— ASSIGNMENT —
Look below for the line containing "You are a computer-use". Write out that line and the rest through the last one, exactly as they appear, but without pictures.

Start of EXERCISE MATERIALS

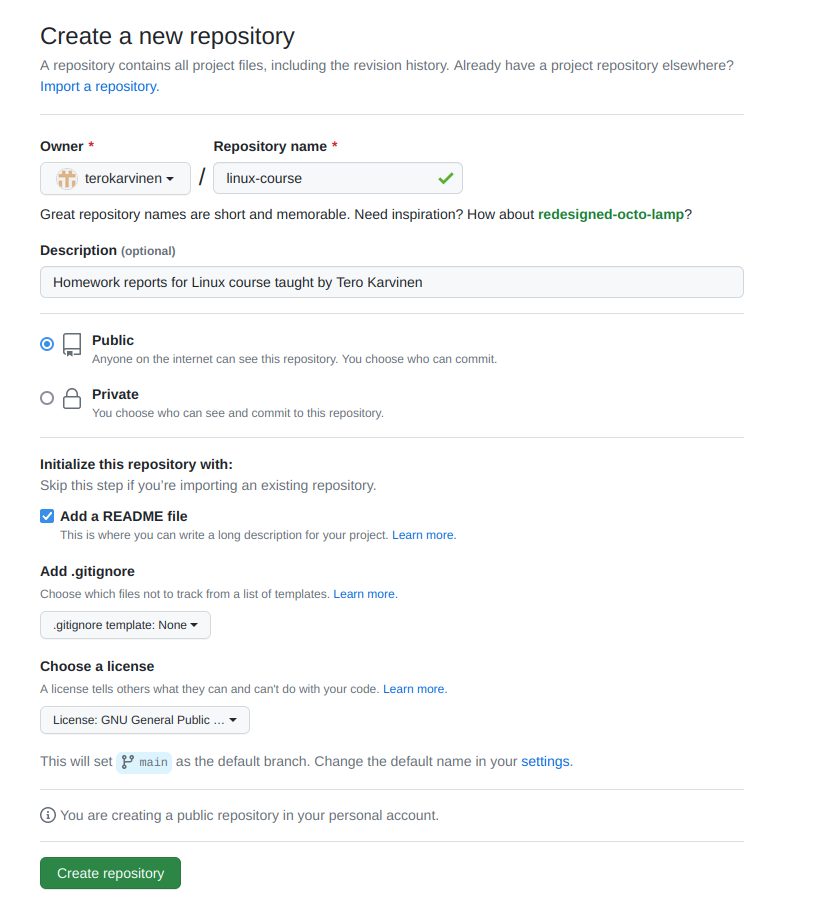Open Learn more link for license
Viewport: 817px width, 920px height.
pyautogui.click(x=415, y=689)
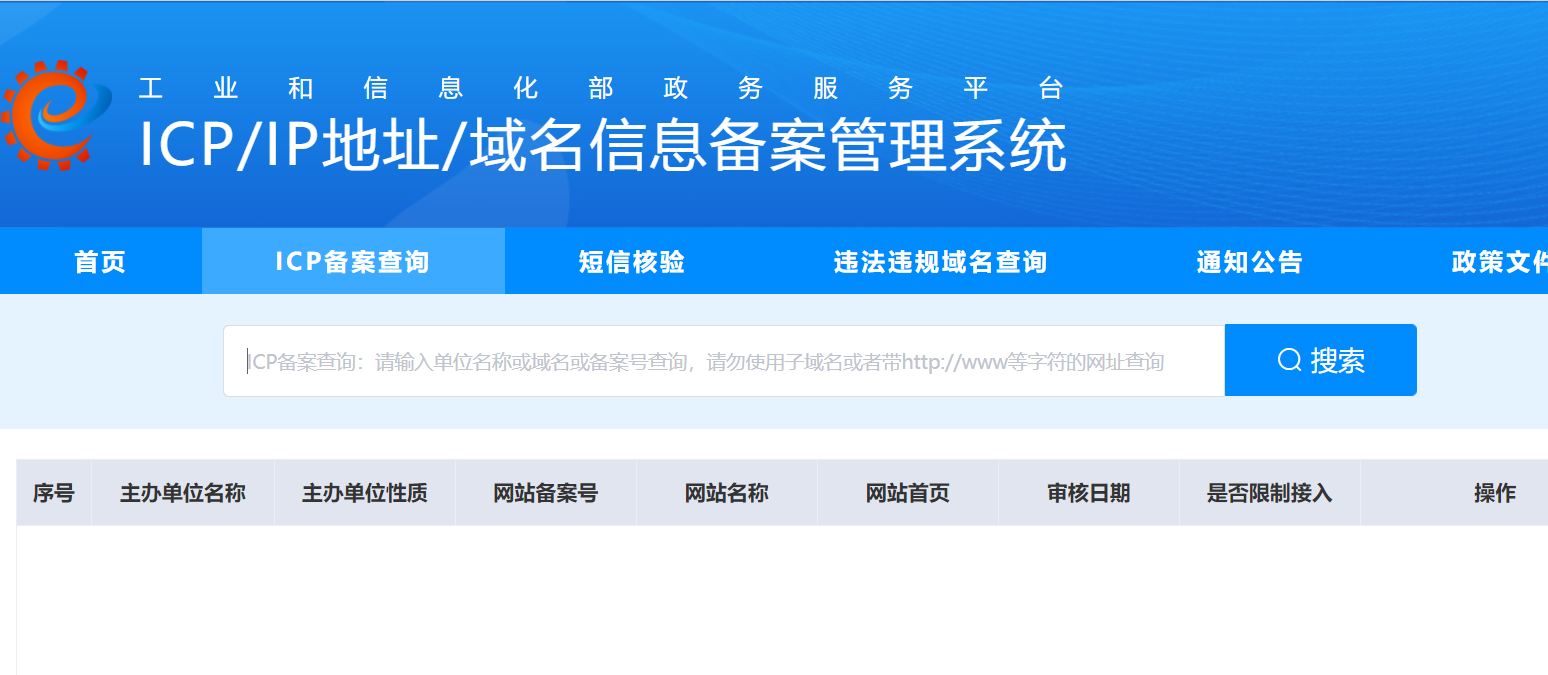Click the 网站首页 column header
The width and height of the screenshot is (1548, 675).
coord(908,493)
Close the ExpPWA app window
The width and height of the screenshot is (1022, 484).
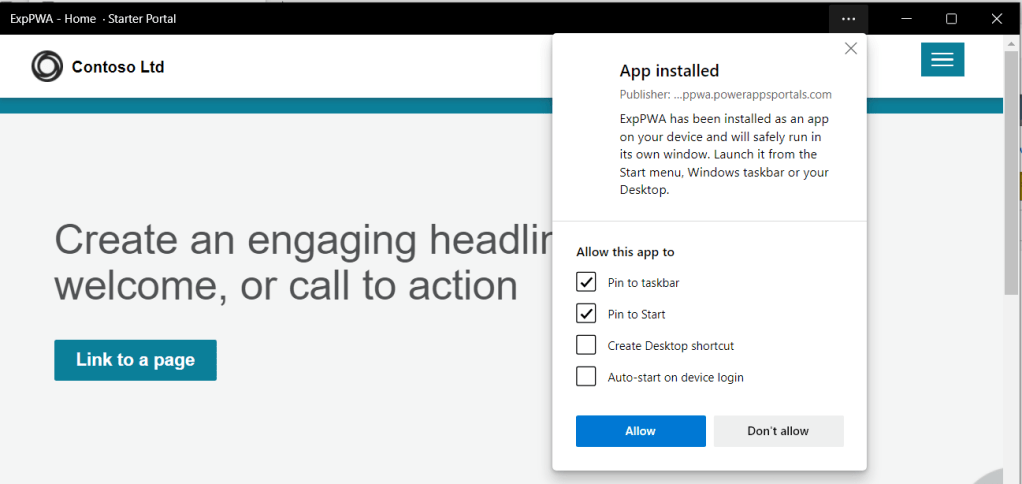[x=996, y=19]
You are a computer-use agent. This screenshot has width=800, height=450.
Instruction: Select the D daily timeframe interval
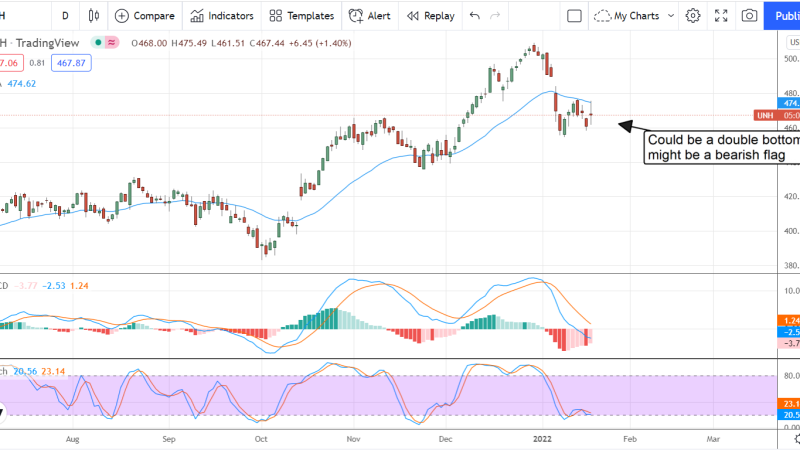65,16
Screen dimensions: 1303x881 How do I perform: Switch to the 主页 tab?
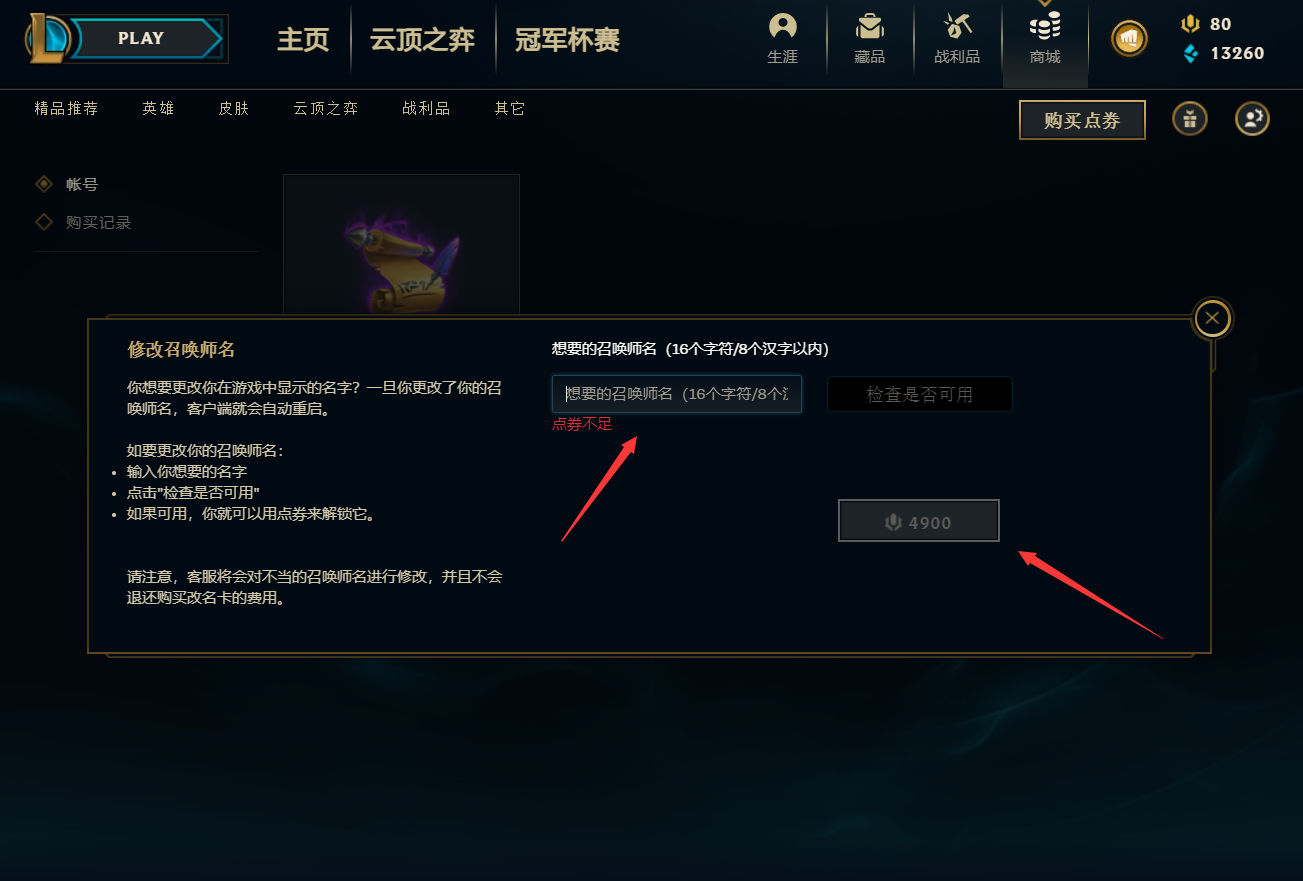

End of EXERCISE MATERIALS

— RESULT —
You are a computer-use agent. This screenshot has width=800, height=450.
Instruction: Select the D daily timeframe interval
65,16
Screen dimensions: 1303x881 How do I perform: Switch to the 主页 tab?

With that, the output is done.